Насилие как коммуникация, и связь с угнетением

Акты насилия могут быть — действительно, часто так и есть — актами коммуникации. Но то же самое можно сказать о любой другой форме человеческой активности. Что меня поражает, так это важность того, что насилие — это, возможно, единственная форма человеческой активности, посредством которой можно воздействовать на других, не будучи коммуникабельным.

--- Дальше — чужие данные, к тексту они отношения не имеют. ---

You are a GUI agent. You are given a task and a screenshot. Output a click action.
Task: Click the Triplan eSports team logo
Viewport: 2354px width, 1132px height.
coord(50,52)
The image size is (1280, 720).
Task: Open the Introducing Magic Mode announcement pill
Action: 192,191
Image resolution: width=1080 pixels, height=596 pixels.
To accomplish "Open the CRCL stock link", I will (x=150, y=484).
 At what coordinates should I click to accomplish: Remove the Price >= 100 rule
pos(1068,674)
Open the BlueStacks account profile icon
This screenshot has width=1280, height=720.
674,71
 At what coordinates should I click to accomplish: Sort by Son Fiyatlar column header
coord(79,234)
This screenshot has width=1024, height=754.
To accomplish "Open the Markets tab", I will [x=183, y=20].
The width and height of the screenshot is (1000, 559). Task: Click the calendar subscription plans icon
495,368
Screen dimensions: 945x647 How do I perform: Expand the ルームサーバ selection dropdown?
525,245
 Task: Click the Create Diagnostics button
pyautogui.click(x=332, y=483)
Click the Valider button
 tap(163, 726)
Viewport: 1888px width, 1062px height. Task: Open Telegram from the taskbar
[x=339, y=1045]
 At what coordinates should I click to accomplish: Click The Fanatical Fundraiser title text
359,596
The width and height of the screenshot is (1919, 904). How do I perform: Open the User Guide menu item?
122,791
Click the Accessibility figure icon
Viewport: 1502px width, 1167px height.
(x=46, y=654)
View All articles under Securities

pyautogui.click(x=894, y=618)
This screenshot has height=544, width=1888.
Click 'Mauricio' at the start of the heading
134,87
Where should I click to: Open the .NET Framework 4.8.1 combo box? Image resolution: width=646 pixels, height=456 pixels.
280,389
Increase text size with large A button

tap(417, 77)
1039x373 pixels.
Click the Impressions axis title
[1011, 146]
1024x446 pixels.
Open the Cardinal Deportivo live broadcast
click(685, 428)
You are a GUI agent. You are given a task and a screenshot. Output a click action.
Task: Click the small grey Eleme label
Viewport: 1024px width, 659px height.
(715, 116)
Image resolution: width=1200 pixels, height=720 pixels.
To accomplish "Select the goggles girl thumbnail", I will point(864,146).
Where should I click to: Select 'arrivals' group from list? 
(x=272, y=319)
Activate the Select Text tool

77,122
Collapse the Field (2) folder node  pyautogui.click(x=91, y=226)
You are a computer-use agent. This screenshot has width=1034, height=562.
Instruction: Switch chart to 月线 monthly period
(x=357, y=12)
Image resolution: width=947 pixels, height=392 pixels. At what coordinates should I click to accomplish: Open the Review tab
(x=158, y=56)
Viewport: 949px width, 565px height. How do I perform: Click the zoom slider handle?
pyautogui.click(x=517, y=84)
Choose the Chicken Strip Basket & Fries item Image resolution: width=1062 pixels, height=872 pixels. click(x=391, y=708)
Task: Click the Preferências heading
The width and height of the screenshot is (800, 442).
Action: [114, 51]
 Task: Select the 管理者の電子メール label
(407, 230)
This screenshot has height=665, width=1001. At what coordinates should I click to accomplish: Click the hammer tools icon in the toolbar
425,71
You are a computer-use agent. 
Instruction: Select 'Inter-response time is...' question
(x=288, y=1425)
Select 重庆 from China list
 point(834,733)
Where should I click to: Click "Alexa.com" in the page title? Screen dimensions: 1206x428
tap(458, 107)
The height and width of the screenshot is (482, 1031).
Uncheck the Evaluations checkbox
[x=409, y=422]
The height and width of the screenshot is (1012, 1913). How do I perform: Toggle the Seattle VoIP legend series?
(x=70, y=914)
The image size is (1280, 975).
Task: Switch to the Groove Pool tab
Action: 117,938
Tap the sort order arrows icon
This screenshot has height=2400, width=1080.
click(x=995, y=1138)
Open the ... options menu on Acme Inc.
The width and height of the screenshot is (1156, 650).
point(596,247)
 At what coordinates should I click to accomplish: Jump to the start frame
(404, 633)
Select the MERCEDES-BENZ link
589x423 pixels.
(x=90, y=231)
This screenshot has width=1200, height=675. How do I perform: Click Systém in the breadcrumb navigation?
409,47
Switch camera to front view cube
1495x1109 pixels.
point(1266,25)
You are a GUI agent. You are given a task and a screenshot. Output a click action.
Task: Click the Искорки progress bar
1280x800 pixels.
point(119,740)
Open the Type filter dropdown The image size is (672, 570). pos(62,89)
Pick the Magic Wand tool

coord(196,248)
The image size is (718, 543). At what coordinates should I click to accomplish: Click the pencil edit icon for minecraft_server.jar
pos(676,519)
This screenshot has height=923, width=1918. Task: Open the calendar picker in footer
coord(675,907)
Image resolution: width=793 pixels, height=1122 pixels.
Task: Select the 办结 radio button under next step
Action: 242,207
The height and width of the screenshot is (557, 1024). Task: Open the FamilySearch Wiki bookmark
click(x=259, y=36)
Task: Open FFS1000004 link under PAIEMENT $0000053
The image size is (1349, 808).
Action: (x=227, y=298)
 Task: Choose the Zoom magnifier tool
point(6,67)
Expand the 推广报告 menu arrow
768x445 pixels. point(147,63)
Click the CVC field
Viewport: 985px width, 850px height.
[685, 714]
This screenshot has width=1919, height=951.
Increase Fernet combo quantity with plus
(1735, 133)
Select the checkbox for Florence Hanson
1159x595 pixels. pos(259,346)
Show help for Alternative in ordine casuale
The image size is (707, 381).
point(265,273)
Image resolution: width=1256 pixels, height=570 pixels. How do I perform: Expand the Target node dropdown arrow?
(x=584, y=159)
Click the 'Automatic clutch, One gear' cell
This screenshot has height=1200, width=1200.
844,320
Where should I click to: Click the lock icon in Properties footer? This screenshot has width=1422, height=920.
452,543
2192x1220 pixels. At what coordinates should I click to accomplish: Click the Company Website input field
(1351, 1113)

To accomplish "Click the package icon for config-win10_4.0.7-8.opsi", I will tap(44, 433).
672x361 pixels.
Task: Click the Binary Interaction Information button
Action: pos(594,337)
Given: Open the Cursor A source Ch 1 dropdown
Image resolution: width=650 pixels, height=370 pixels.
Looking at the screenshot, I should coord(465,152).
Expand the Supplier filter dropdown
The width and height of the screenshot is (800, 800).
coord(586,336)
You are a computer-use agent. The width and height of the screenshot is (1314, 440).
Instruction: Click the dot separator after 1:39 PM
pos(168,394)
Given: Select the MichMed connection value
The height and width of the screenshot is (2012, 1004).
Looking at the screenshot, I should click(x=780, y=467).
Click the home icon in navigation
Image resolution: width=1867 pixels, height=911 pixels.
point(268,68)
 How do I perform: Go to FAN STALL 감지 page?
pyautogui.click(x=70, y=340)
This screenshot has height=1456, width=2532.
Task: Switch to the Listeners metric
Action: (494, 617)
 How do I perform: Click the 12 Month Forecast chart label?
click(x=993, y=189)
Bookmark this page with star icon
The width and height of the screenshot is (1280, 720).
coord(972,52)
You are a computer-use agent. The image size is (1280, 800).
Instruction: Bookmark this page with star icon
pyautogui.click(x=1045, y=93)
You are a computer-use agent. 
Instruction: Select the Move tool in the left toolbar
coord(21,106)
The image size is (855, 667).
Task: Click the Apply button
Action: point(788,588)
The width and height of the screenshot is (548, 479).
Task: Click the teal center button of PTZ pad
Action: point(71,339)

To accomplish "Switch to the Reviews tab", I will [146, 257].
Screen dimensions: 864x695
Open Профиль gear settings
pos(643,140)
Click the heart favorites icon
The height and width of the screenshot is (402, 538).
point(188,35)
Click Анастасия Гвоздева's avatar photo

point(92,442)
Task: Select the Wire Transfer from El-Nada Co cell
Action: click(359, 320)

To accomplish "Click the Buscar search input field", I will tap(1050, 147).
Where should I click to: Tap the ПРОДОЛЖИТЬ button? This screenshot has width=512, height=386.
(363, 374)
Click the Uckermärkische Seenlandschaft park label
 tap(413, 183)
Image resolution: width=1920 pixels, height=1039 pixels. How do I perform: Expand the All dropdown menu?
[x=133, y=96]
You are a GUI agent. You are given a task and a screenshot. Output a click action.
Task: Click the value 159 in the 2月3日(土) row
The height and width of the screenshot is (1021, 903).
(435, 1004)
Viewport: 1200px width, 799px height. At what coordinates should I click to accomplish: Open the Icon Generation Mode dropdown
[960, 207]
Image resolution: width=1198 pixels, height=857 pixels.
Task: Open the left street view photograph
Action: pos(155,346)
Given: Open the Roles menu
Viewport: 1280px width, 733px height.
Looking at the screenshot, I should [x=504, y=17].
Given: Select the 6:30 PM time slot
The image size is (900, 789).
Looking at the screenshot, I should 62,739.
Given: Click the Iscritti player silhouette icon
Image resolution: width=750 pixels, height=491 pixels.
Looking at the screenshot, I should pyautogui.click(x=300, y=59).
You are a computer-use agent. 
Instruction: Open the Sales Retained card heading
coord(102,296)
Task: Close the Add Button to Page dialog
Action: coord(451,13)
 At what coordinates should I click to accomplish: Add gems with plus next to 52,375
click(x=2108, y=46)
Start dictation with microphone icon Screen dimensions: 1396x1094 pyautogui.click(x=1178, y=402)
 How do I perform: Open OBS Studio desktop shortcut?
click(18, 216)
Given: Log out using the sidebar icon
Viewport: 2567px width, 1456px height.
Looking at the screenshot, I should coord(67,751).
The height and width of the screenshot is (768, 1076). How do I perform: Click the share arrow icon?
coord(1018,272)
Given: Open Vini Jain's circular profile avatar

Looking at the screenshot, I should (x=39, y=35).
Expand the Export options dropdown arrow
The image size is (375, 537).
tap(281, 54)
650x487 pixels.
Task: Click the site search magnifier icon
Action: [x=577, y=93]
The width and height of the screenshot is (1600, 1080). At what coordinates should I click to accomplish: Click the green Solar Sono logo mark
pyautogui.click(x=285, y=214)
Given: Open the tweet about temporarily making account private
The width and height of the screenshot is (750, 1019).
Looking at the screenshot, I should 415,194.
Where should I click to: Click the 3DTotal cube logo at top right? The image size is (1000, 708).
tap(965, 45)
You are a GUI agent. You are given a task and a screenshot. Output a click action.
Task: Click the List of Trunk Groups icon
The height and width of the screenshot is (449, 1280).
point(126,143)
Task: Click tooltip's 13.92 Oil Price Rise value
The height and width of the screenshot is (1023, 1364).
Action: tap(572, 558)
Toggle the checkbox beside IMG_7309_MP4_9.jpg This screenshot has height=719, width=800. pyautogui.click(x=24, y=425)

Print Friendly Version of this pagePrint Get a PDF version of this webpagePDF

6021_html_m2b9ad38e

Давид Гребер

«Акты насилия могут быть — действительно, часто так и есть — актами коммуникации. Но то же самое можно сказать о любой другой форме человеческой активности. Что меня поражает, так это важность того, что насилие — это, возможно, единственная форма человеческой активности, посредством которой можно воздействовать на других, не будучи коммуникабельным. Скажу точнее: насилие — это, возможно, единственный способ, предоставляющий возможность одному человеку заставить другого вести себя предсказуемо, при этом понимать этого человека не требуется. Почти любой другой способ повлиять на поведение людей предполагает, что нужно иметь представление о том, кем они себя считают, чего они хотят от этой ситуации и.т.д. Ударьте их по голове посильнее — и всё это станет неважным.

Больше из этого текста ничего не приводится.